YOUR TASK: Search the data for "agent". Return each matching line.

*** ENTRIES SUPPLIED Section Begins ***

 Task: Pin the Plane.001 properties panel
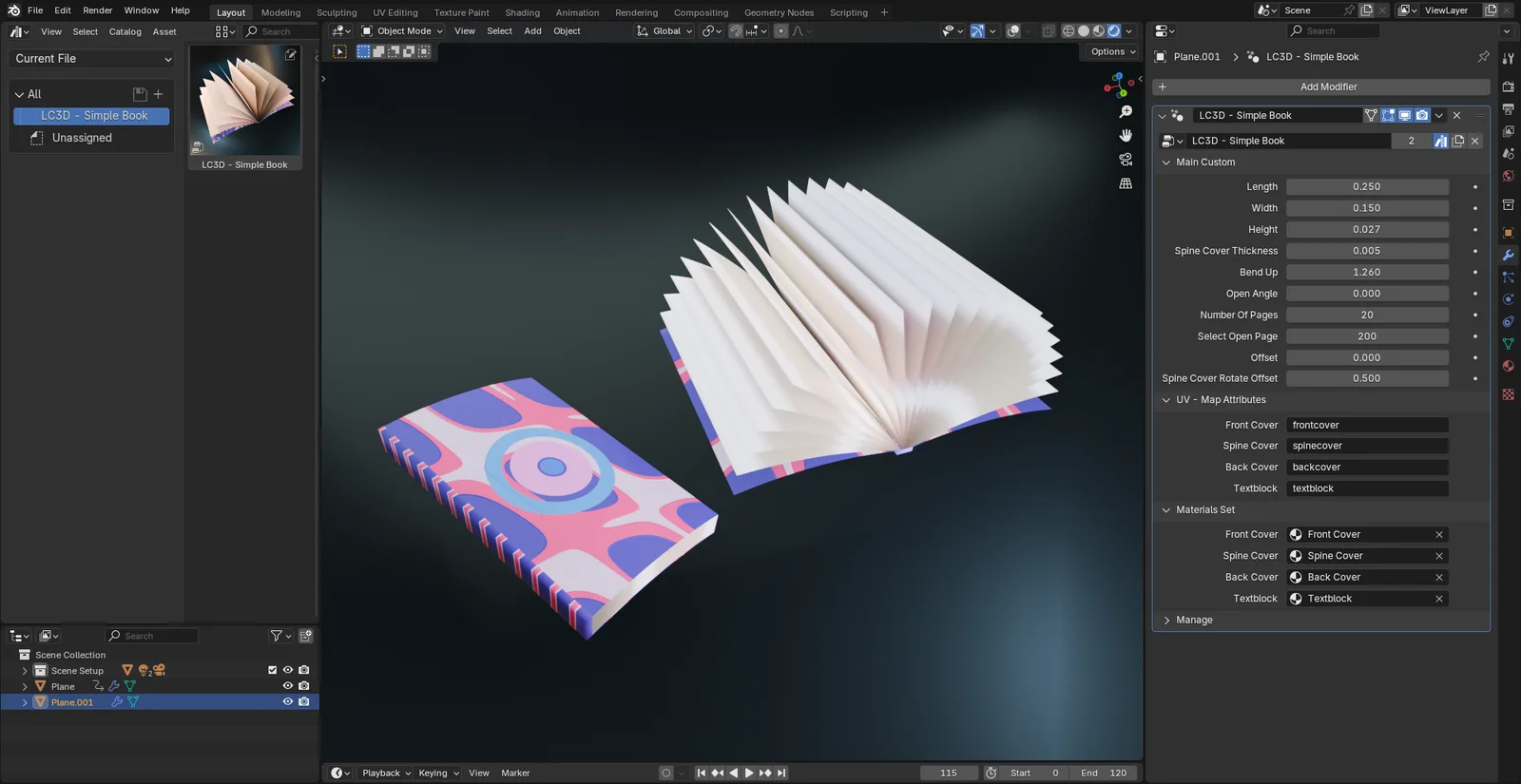point(1483,57)
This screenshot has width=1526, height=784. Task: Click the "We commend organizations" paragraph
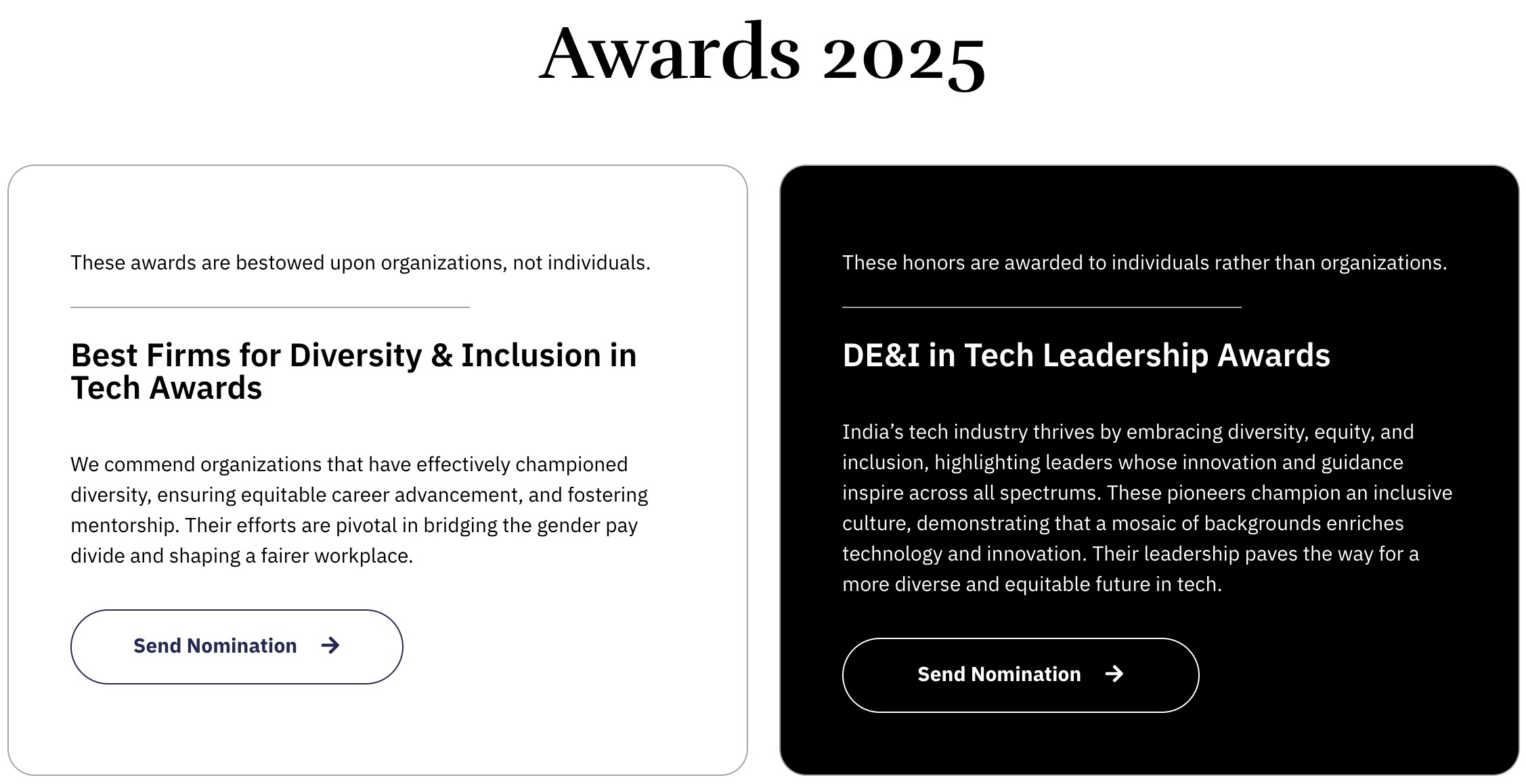click(x=359, y=509)
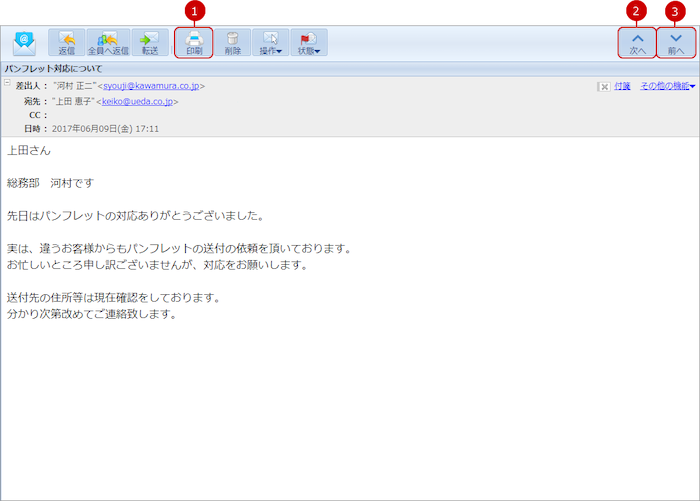Go to next message with 次へ
The height and width of the screenshot is (501, 700).
coord(637,42)
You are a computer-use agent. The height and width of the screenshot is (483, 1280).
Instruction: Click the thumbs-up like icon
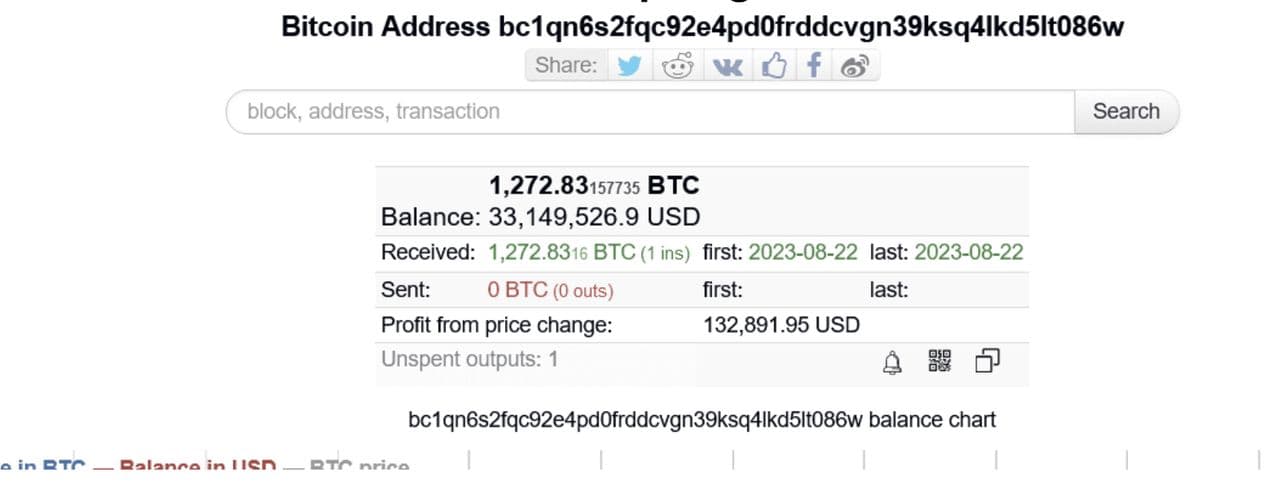pos(774,66)
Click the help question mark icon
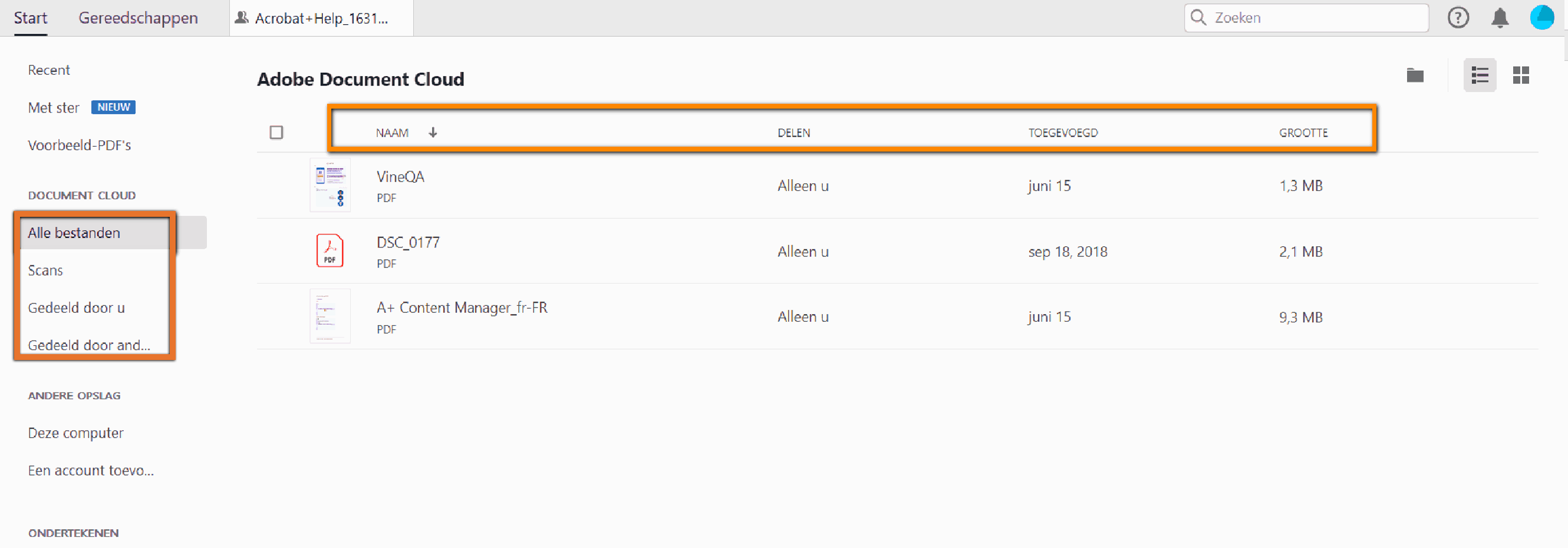This screenshot has width=1568, height=548. [1458, 18]
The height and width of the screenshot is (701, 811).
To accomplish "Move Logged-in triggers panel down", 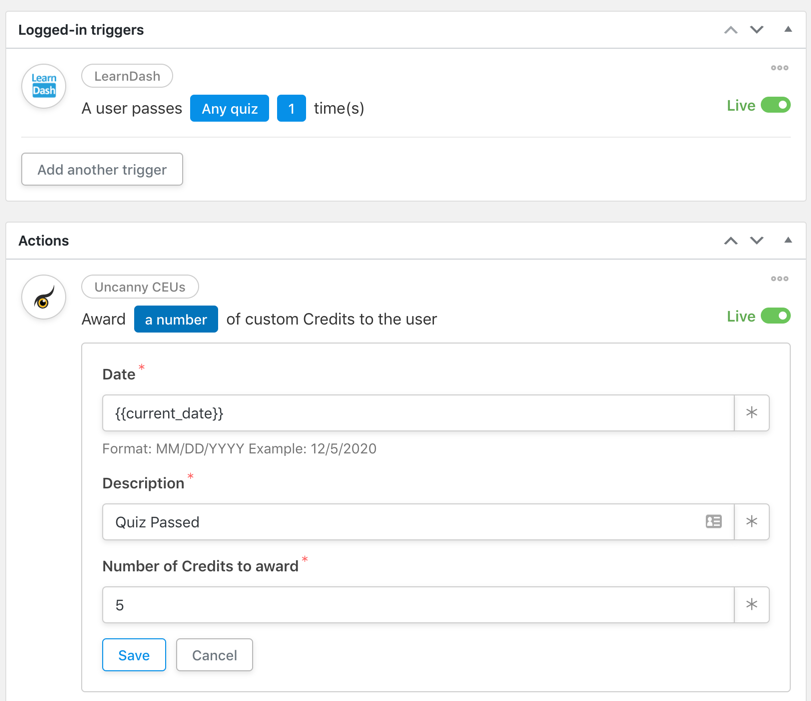I will (757, 30).
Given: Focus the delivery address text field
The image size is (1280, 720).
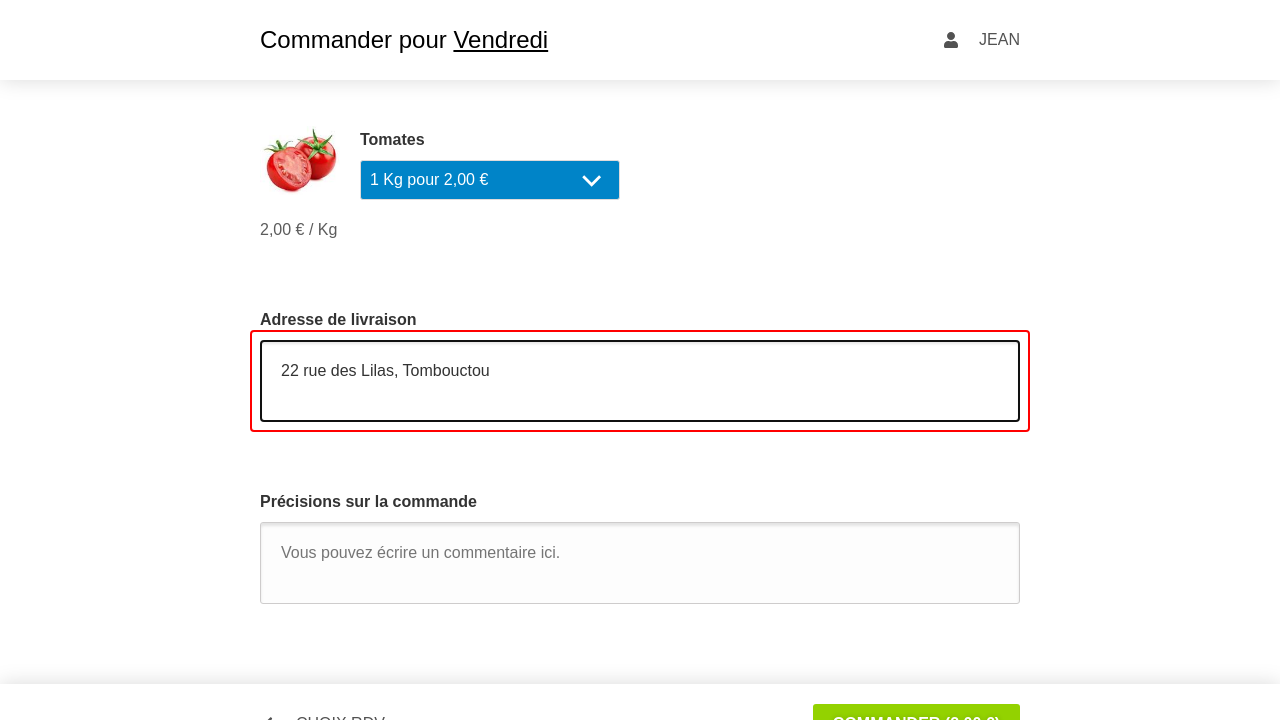Looking at the screenshot, I should coord(640,381).
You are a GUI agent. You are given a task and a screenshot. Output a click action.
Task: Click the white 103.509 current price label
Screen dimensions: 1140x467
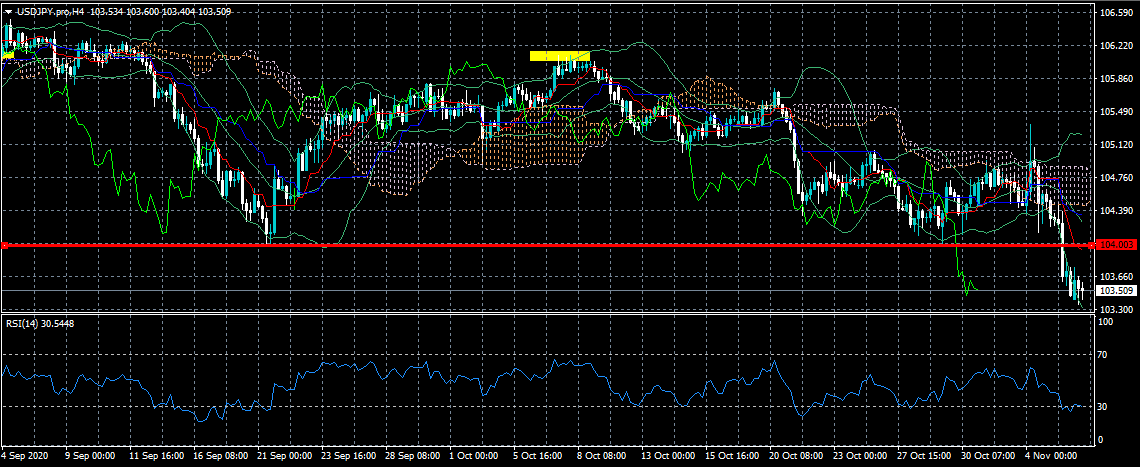pyautogui.click(x=1115, y=291)
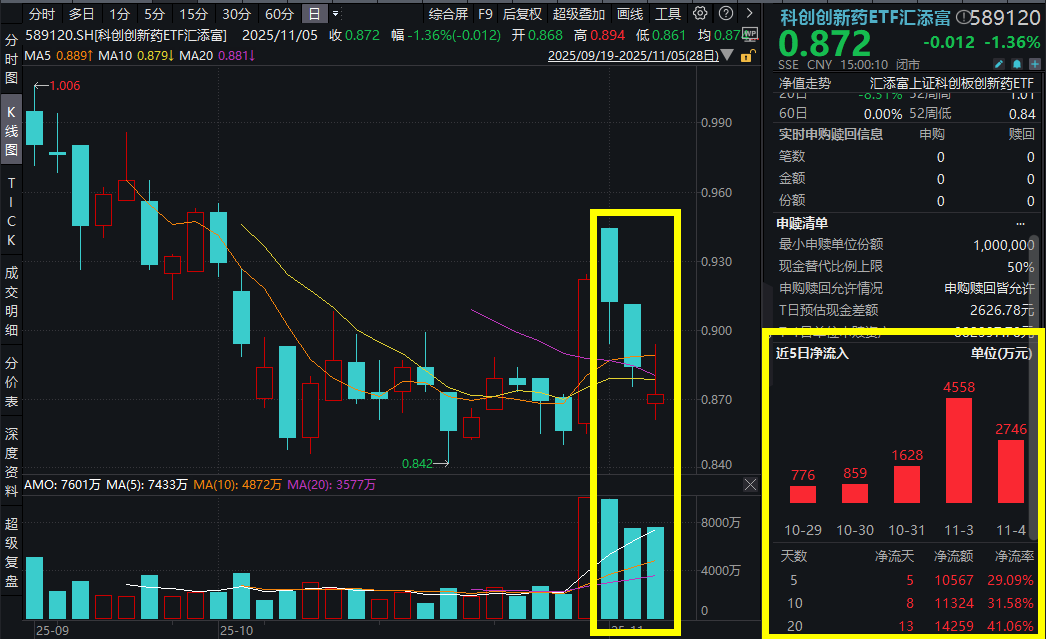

*** ENTRIES SUPPLIED Section Ends ***

SOLUTION BELOW:
You are a computer-use agent. The height and width of the screenshot is (483, 1280).
You are a GUI agent. You are given a task and a screenshot. Output a click action.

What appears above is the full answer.